In a Common Sense Census, Plugged In Parents of Tweens and Teens, it uncovered that parents spend an average of nine hours with social media daily and the vast amount of that time is spent with personal screen media. Interestingly seventy-eight percent of the parents surveyed believe they are good technology role models for their children. Are they?

Do parents need to be reminded of social etiquette?

Like our kids, grown-ups seem to be digitally connected the majority of the day too. We want our children to be involved in digital literacy classes, yet who are we learning from?

Are you disconnected when talking to your friends?

Are you minding your cyber-manners when leaving comments on social media?

Are you asking permission before posting pictures of friends or relatives?

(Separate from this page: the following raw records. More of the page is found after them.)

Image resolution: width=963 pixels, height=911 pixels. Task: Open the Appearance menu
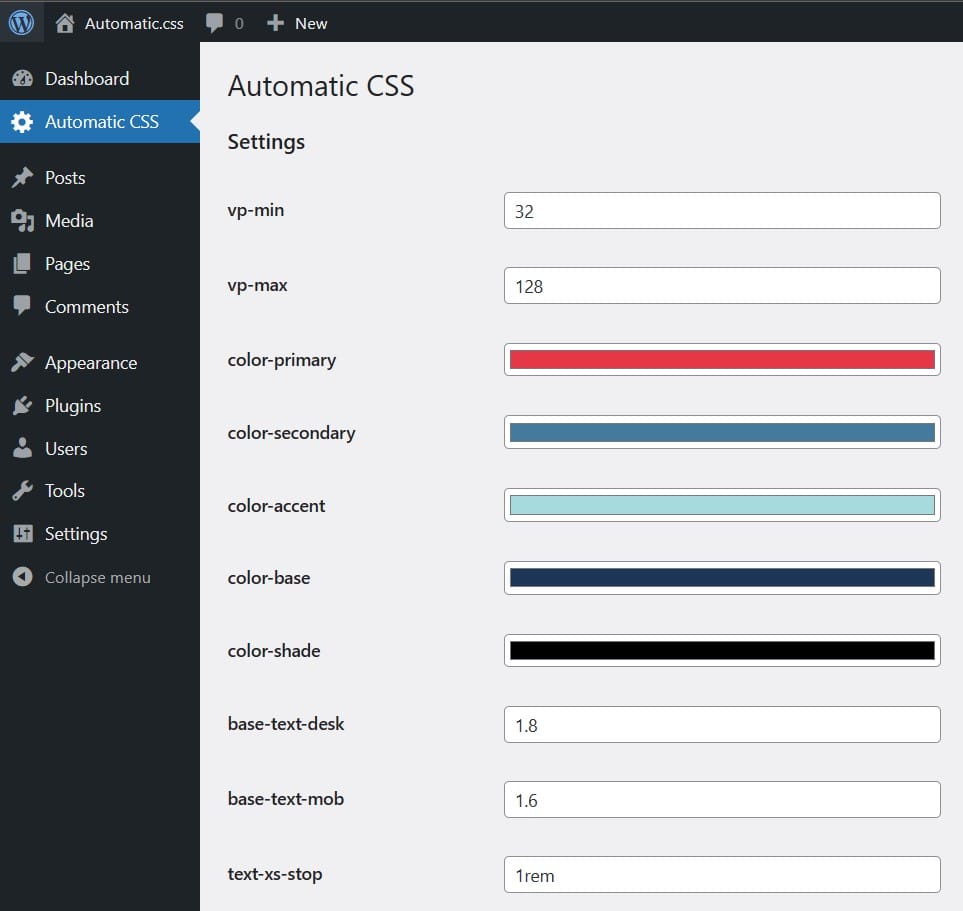(90, 363)
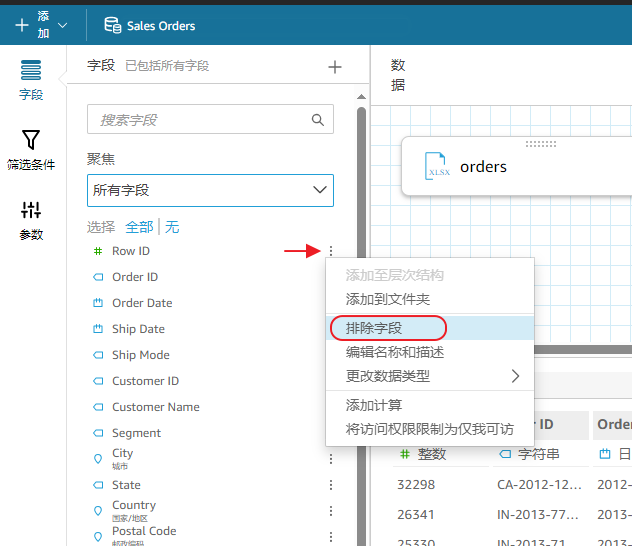The width and height of the screenshot is (632, 546).
Task: Open the 字段 panel in sidebar
Action: (31, 80)
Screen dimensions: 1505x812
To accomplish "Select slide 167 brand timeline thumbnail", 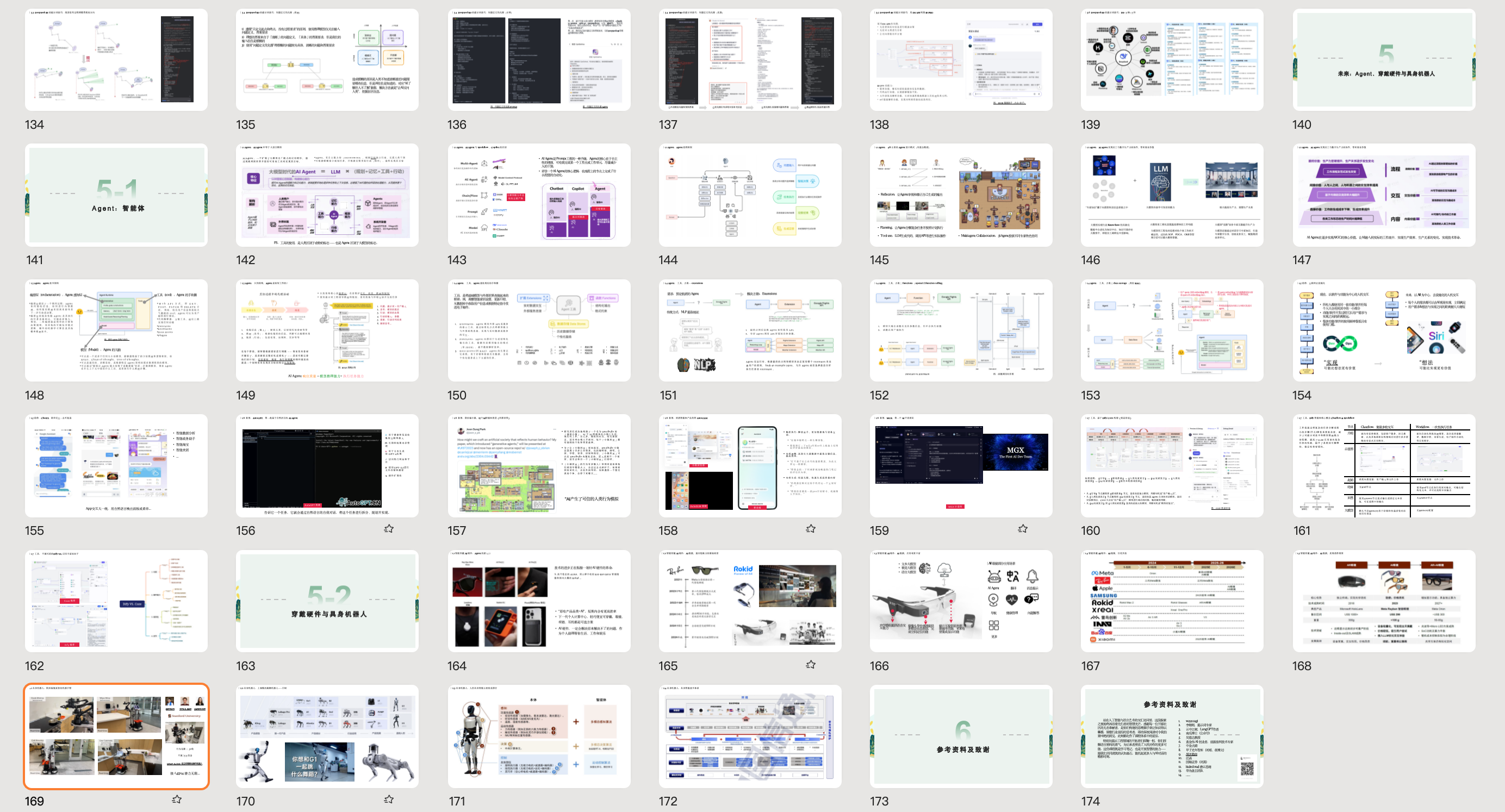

Are you unplugging during mealtime?

Are you texting and driving?

Being an interested parent and facing virtual reality

For most parents, they are overwhelmed with all these new apps, live streaming, sites and technology that seem to have no boundaries – and definitely never ending. It’s time for parents to jump on board – there may never be a day you will master every app or how to Snap or Tweet or even Facebook Live, however you must be a parent that is interested in learning about all of it. Why? Because your kids are!

You’re never too old to learn, even when it comes to technology.

L – Listen to your kids. You may be plugged into your own device, but you must detach from your cyber-place long enough to hear about where the youth (your kids) are trending online.

E – Engage in conversations with your kids about social media sites – online. Yes, go online with your teen and have them explain firsthand how to use apps you may fear.

A – Actively learn about new cyber-security measures to share with your family. For example how Instagram recently updated their features by adding a resource to flag posts when users are emotionally struggling.

R – Reach-out to other parents, relatives and friends. Share and learn from each other about cyber safety, apps and discuss what their kids are doing online. Chances are good – your child is also using the same sites.

N – Never stop being interested! Think of it like your child’s sports or dance team. I know parents wouldn’t miss these events – and they change schedules to make them happen. The fact is, these extra-curriculum are important to youth, but their technology skills will be with them a lifetime. Don’t lose your interest.

We encourage our kids to be good students — it’s time parents lead by example in this role too.

Don’t forget about Sext Education.

Your online behavior is an extension of your online reputation.

Improving your online behavior

The foundation of online behavior is civility. In an age of cruelty and trolling, we must learn to use our keypads wisely.

3 C’s of online behavior:

Conduct: Check-in with yourself before you post online. Become self-aware of your emotions before you hit send. Anger is temporary, online is forever.

Content: Will it embarrass you or someone else? Fifteen minutes of humor is never worth a lifetime of humiliation. Keep in mind, jokes don’t always translate the same digitally as they do offline.

Caring: Care enough about yourself to know when to click-out when you’re about to leave a snarky or mean comment.